For a moment, Mike Bruno thought he had hooked a contender in the final week of the inaugural Brooklyn Fishing Derby.
Unfortunately, it was only spark plugs.
As the 40 participants in the first Brooklyn-only fishing tournament dig in for their last few days and nights on the shores of the East River, they do not just have to deal with the cold weather.
In other words, that’s not a crab at the end of your line; it’s garbage.
On Sunday, five fishermen in the tournament gathered at the end of N. Eighth Street in Williamsburg and rode out their Halloween hangovers in East River State Park, many still in the remnants of the previous night’s costume.
Led by Ben Sargent, a laid-back surfer built like a football player, the motley crew tried its luck, regularly getting lines stuck on the rubble littering the river. One of the group’s most common catches? “Bag fish,” the nickname for the black and white trash bags that they regularly reel in.
But the East River holds plenty of surprises, too.
“A few days ago a guy pulled out a car bumper,” Sargent said.
The tournament — which inexplicably allows catches from Long Island City — was started by Sargent, 32, who has earned notoriety for his formidable seafood chowder that has been tasted by the likes of Martha Stewart and Bobby Flay.

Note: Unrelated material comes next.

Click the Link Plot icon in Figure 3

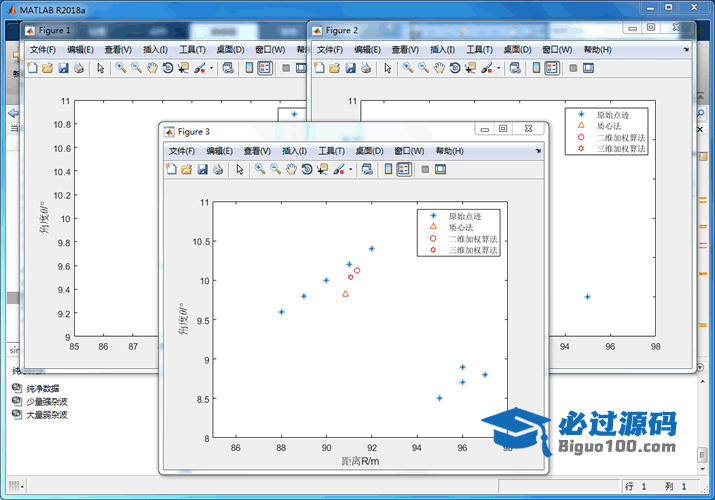pos(367,169)
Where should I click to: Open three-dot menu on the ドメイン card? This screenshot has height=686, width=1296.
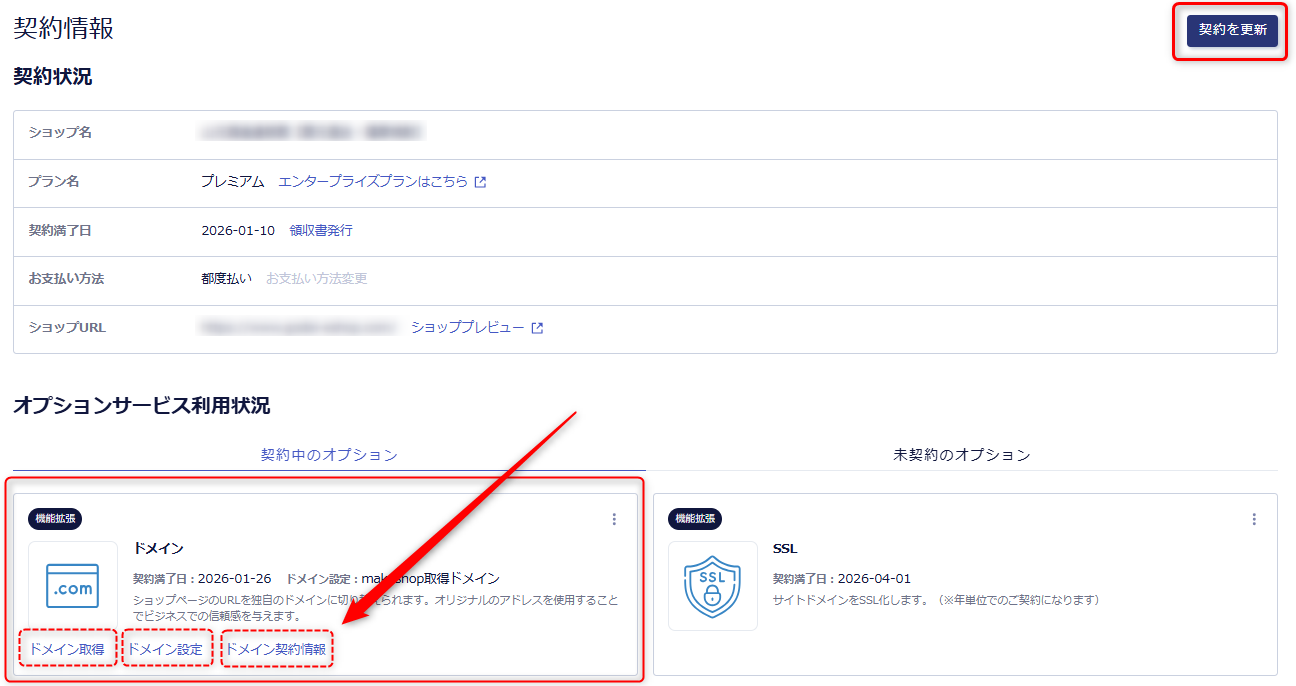coord(614,519)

Sargent and a fellow surfer, James Potter, 32, both enjoyed the company of other ocean-lovers so much that they came up with the fishing tournament, which wouldn’t require the long trip out to the Rockaways.
“We found that we all just kind of speak the same language,” Potter, an education consultant, said while wearing a bright green wig.
Still, the mellow anglers couldn’t hide their disappointment that one fisherman has all but secured victory in the striped bass category — and, like any good fisherman, he’s letting everyone know it.
John Ruffino caught a 40-pound, 40-inch beauty — about the length of a golf club — on a pier in Long Island City. But, also like any good fisherman, Ruffino is prone to exaggeration.
Sargent joked that the fish has fluctuated from 39 inches to 41 inches depending on Ruffino’s level of excitement — though everyone begrudgingly acknowledges that Ruffino did struggle for 20 minutes before landing this striper.
That’s feat can’t be beat.
“I would be feeling the pressure if that guy hadn’t caught a 40-incher,” said Michael Louie, 32.
So far, Louie had reeled in a couple striped bass roughly half the size of Ruffino’s already-legendary catch. So far, his biggest thrill was that brief moment when he thought he’d hooked the Big One — only to realize that all he’d caught was a big piece of wood.
“That was an adventure,” Louie said, whose enthusiasm for fishing has resulted in some collateral damage: “I’ve been blowing off my girlfriend to go fishing — I’ve kind of been focusing on fishing more than on her,” he said.
There’s good reason why he’s concentrating on fish right now. Though no one will beat Ruffino’s striper, bluefish and other categories are wide open. Potter, for his part, said he would be dedicating his energy for the next week to landing a respectable fish.
“I have only one crab on my scorecard, so I’m definitely burning the midnight oil,” Potter said. “But it was an enormous crab — could have taken my leg off!”